TRY IT:
Examine each line of the listing below. Copy those in which the string "Select" appears.

DATA TO PROCESS:
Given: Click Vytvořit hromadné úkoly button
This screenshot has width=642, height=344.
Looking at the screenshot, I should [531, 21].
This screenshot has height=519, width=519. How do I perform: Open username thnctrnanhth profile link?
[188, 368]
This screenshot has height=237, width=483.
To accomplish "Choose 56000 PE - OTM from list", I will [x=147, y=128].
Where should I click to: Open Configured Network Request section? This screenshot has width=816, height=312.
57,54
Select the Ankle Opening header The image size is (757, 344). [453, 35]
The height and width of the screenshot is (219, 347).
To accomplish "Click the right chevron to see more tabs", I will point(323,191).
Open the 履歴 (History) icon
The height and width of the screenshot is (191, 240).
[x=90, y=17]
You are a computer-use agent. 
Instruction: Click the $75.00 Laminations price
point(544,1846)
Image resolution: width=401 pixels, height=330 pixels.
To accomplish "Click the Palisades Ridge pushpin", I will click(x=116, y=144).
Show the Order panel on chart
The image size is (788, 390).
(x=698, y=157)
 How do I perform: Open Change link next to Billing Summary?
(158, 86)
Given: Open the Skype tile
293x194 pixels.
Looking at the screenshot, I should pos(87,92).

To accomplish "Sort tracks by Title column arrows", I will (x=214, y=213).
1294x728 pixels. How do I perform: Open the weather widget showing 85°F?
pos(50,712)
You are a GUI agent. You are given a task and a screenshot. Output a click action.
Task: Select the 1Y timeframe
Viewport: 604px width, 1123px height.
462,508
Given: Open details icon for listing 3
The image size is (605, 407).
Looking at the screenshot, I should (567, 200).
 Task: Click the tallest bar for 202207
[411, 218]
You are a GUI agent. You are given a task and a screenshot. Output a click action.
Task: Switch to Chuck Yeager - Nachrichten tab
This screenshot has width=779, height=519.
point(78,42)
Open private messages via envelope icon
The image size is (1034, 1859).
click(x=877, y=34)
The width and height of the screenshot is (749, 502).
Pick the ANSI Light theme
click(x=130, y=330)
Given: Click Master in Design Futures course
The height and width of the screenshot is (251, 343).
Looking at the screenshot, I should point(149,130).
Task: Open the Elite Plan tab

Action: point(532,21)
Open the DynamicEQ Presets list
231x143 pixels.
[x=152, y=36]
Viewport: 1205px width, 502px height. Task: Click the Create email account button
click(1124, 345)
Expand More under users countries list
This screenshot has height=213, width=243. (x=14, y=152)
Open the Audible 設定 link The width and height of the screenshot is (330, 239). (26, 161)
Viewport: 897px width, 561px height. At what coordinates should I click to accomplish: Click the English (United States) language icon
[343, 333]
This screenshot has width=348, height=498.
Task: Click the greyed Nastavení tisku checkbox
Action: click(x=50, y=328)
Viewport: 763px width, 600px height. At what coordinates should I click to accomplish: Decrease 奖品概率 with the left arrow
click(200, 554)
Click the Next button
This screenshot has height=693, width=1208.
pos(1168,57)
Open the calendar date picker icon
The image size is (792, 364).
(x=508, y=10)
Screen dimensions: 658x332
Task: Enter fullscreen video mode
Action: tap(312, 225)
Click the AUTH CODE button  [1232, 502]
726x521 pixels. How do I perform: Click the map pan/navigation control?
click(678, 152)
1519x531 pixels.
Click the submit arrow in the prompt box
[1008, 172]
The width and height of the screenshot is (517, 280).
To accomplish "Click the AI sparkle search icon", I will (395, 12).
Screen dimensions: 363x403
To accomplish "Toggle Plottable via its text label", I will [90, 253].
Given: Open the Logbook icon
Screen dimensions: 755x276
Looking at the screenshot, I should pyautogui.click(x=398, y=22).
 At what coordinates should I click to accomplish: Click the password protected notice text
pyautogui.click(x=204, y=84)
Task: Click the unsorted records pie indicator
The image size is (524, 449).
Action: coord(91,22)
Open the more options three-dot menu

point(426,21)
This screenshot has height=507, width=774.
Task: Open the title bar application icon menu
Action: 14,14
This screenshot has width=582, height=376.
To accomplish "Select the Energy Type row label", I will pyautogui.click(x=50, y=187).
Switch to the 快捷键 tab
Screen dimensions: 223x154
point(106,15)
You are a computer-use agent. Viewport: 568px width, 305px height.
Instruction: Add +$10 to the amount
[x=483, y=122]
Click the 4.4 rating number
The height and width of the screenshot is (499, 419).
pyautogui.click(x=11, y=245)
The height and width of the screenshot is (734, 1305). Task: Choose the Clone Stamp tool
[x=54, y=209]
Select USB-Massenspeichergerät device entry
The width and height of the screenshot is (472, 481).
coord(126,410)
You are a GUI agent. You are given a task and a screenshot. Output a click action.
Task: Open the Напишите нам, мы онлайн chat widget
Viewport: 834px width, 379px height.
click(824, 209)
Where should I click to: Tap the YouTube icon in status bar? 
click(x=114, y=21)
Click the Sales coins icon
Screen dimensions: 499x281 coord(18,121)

FINAL ANSWER:
Select the Ankle Opening header The image size is (757, 344). [453, 35]
Task: Select the 1Y timeframe
To accomplish "Select the Energy Type row label", I will pyautogui.click(x=50, y=187).
Select USB-Massenspeichergerät device entry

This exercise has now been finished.